Ao contar a história, Kai demonstra tanta fragilidade que  não segura o choro. Ele não usa mais a força de seu olhar fixo, com poder magnético sobre quem o recebe. Ele fecha os olhos e abaixa a cabeça enquanto soluça como uma criança. Beverly parece ter dado uma cartada que lhe dá uma superioridade em relação ao líder. O relato de Kai serve para explicar um pouco de seu comportamento e para revelar que ele tem uma relação com Rudy, mas toda a história narrada por ele é verdadeira? Ele mesmo diz a Beverly que será quem ela quiser que ele seja. Kai sempre adapta seu discurso às vontades do interlocutor e a vontade da repórter é ver o líder mostrando fraqueza. A história dele é totalmente verídica? Essa é uma dúvida que ficará para o restante da temporada.

Ally, com suas dificuldades para lidar com a separação e com o afastamento do filho e suas descobertas sobre as atividades do culto, ocupa a outra metade do episódio. “Holes” deixa ainda mais claro que  os episódios anteriores que os dramas de Ally são mornos se comparados com os conflitos da seita e com as cenas protagonizadas por Kai ou coadjuvantes como Beverly. Até mesmo quando ela começa a tomar atitudes, resolve investigar o vizinho com luneta como se fosse uma personagem de Hitchcock, as cenas dela são pálidas em comparação com as do vilão.

PONTAS AMARRADAS
A trama de “Cult” que seguiu a passos lentos nos primeiros três episódios, se acelera. O espectador é metralhado por revelações, que tornam o roteiro mais consistente. As pontas estão sendo amarradas. A revelação de que Rudy é irmão de Kai explica a razão de ele brincar com bottons com estampas de Smileys e também esclarece como o grupo liderado pelo caçula sabia que uma das vítimas que escolheram tinha medo de ser presa em um caixão. A revelação de que Ivy é parte da seita torna compreensível como ela manteve Winter como babá, mesmo que a jovem demonstrasse incompetência para função e fosse condescendente ao lidar com as patroas. A revelação de que Gary e o detetive Samuels (Colton Haynes) são outros membros do grupo explica a liberdade que os palhaços tiveram para aterrorizar Ally no mercado e a forma como a investigação ignora fatos convenientes para a seita.

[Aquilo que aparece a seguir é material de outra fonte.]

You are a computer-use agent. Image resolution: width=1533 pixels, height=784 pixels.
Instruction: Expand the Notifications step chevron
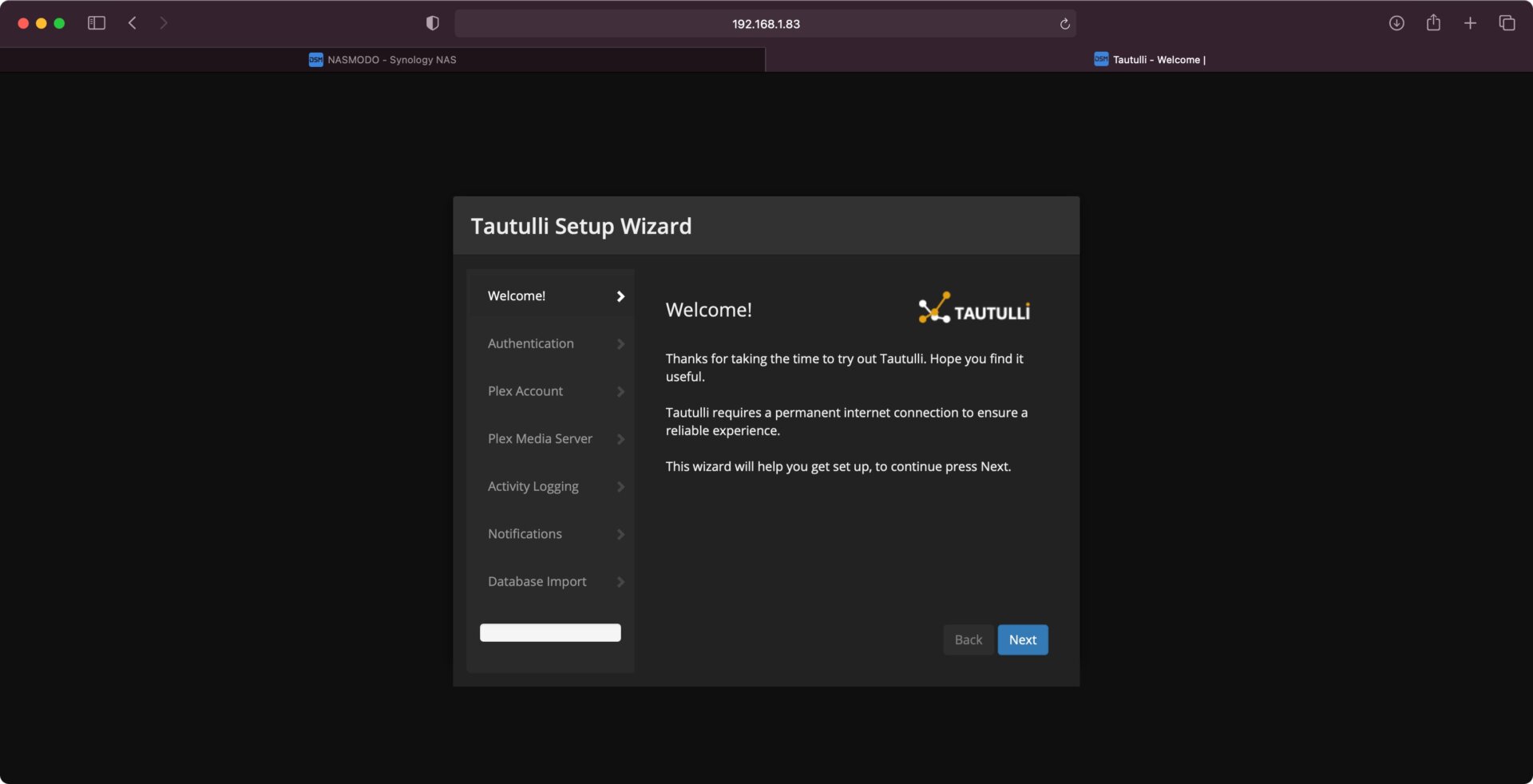tap(620, 535)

A história ganha mais corpo conforme o foco no culto se intensifica. Há mais tensão, mas o comentário social sarcástico e o roteiro rápido, cheio de referências a atualidades e humor negro continuam. A sétima temporada fica mais intrigante a cada episódio e “Holes”, além de ser o mais violento até agora, é também o mais provocante. As revelações surgem, porém a trama não é esvaziada, já que outros mistérios se apresentam. A principal motivação do antagonista ainda é desconhecida. Seu objetivo político ainda é vago. Seus planos para a protagonista também. O nível de seus alcance igualmente (qual o envolvimento do grupo com o caminhão que emite gás e com o apagão, por exemplo?). Essas e outras questões servem de ganchos para outros episódios. Se o foco no culto continuar a se intensificar e ritmo do desenrolar da história continuar bem trabalho, sem subtramas desnecessárias, temos motivos para continuar fisgados.